RECORDS FOR THE EXERCISE START

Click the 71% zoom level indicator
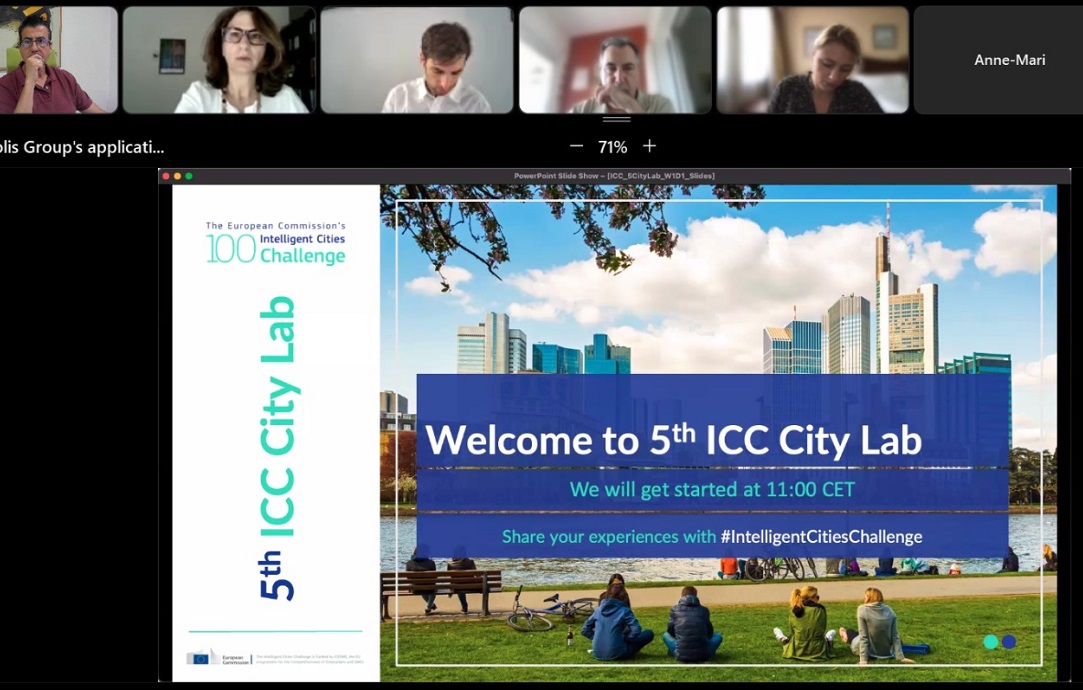This screenshot has height=690, width=1083. (612, 147)
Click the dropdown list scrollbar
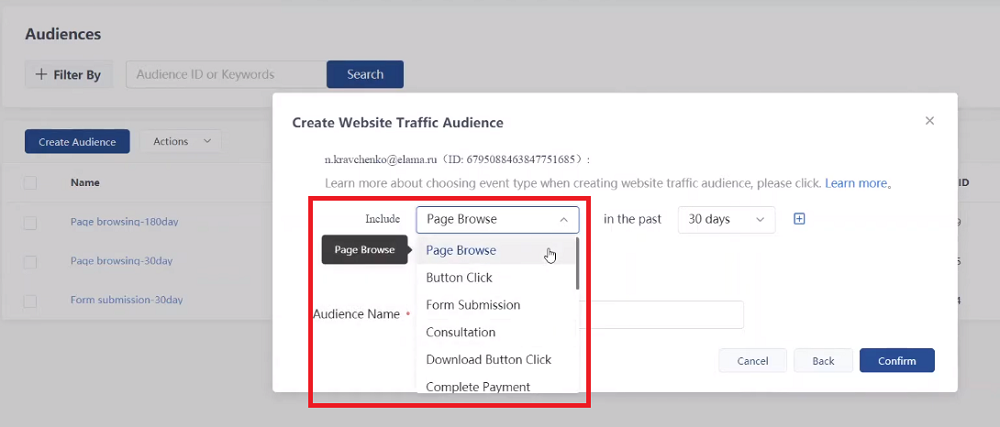Image resolution: width=1000 pixels, height=427 pixels. point(577,265)
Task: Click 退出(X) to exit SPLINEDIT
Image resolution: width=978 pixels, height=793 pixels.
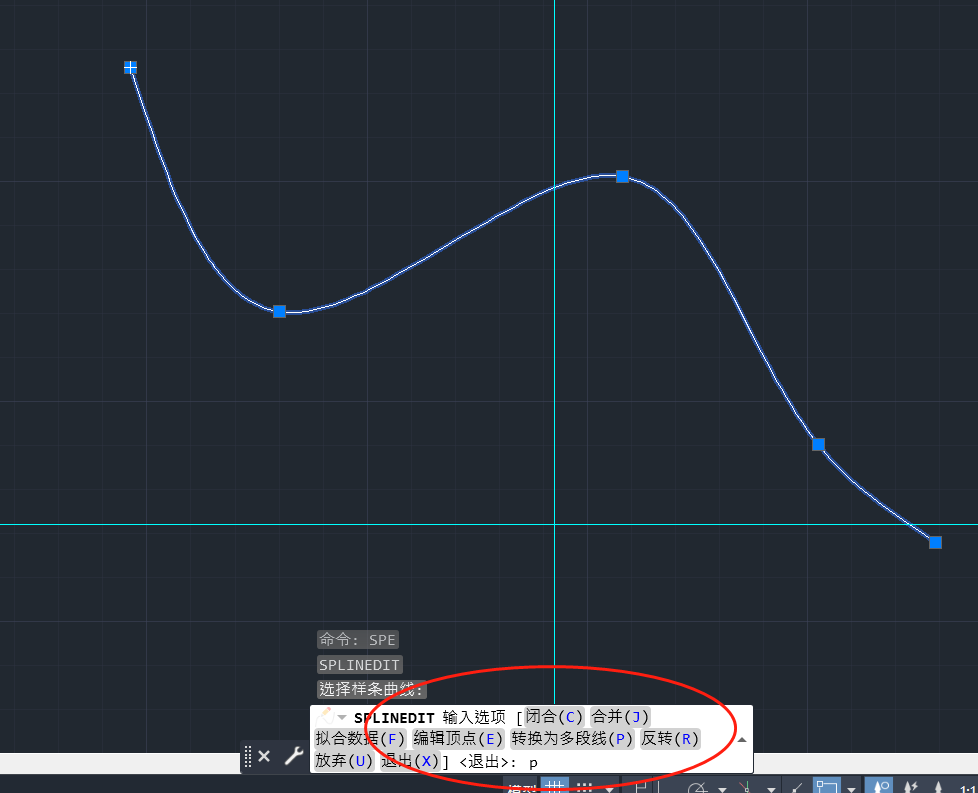Action: [410, 761]
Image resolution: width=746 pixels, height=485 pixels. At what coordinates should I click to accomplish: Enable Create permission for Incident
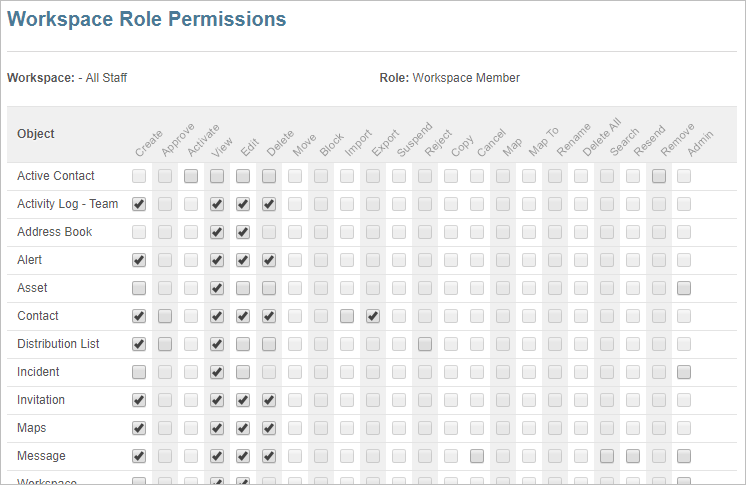pyautogui.click(x=139, y=372)
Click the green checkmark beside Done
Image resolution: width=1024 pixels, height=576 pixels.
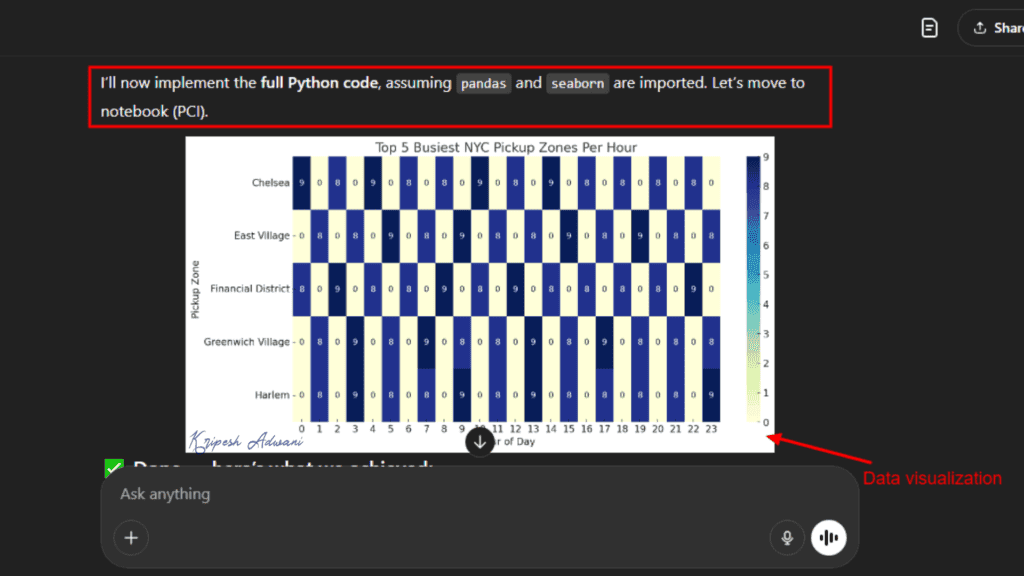coord(113,468)
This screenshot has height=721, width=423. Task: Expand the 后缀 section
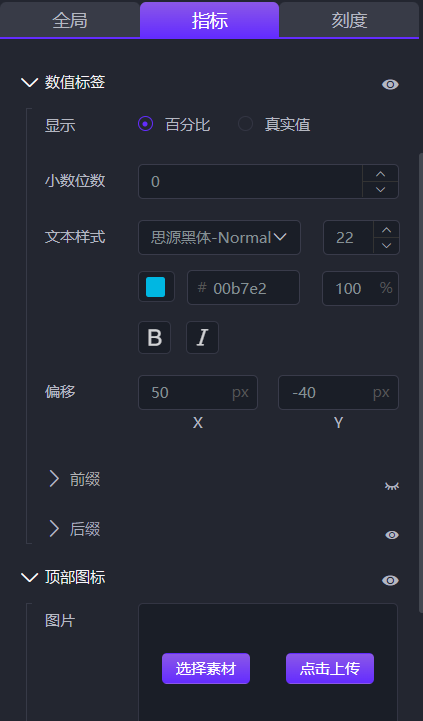54,528
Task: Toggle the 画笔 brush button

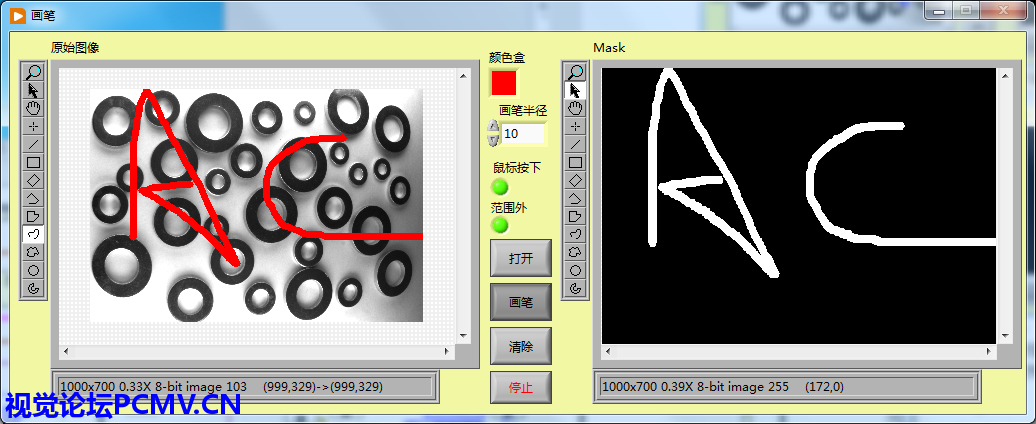Action: coord(521,301)
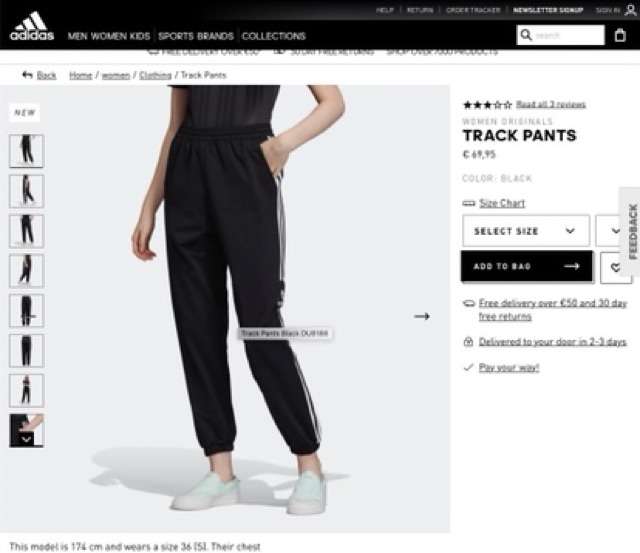Open the shopping bag icon

pos(620,36)
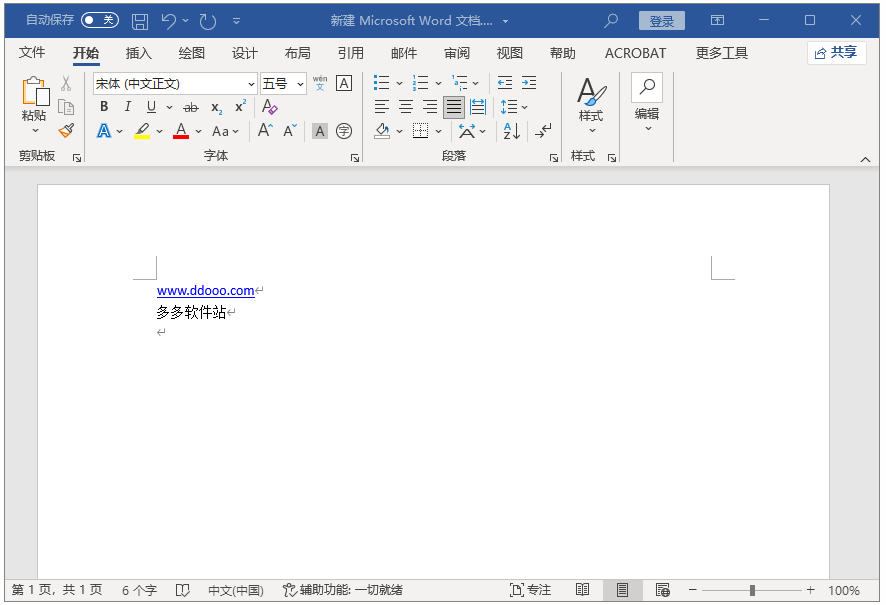
Task: Switch to Read Mode view
Action: (582, 590)
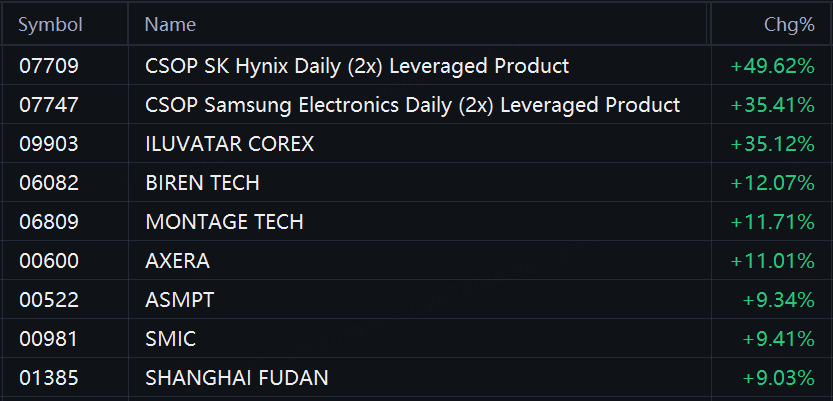
Task: Click the +49.62% change value
Action: [x=772, y=66]
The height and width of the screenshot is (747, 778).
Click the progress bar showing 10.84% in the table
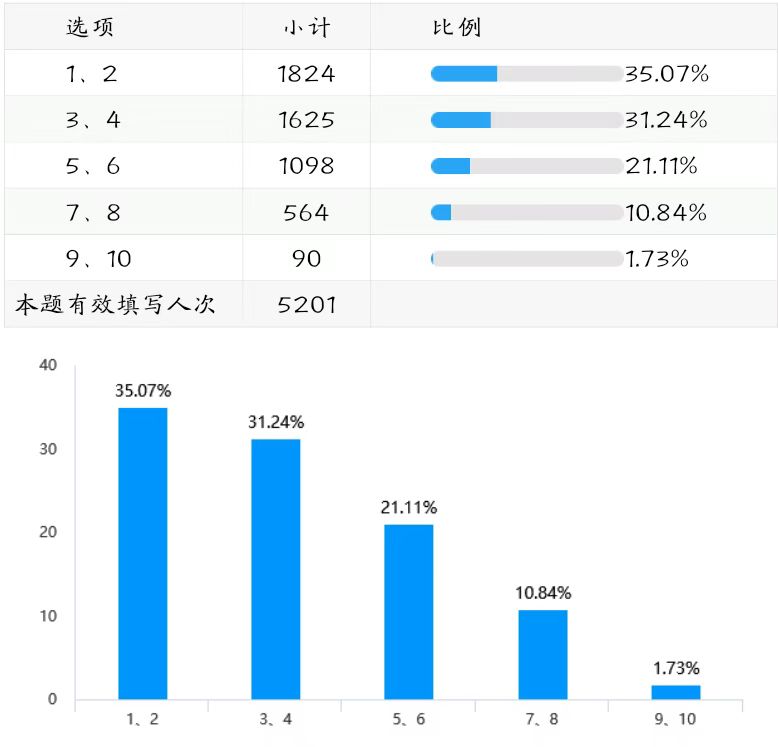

RECORDS FOR THE EXERCISE END

§ **TASK**: Reproduce exactly the lines above starting at the line containing "Task: Toggle the 画笔 brush button" and ending at the line containing "The height and", including both, but not the pictures.

§ **RESPONSE AREA**:
Task: Toggle the 画笔 brush button

Action: coord(521,301)
Open the shopping bag icon

pos(620,36)
Task: Switch to Read Mode view
Action: (582, 590)
Task: Click the +49.62% change value
Action: [x=772, y=66]
The height and width of the screenshot is (747, 778).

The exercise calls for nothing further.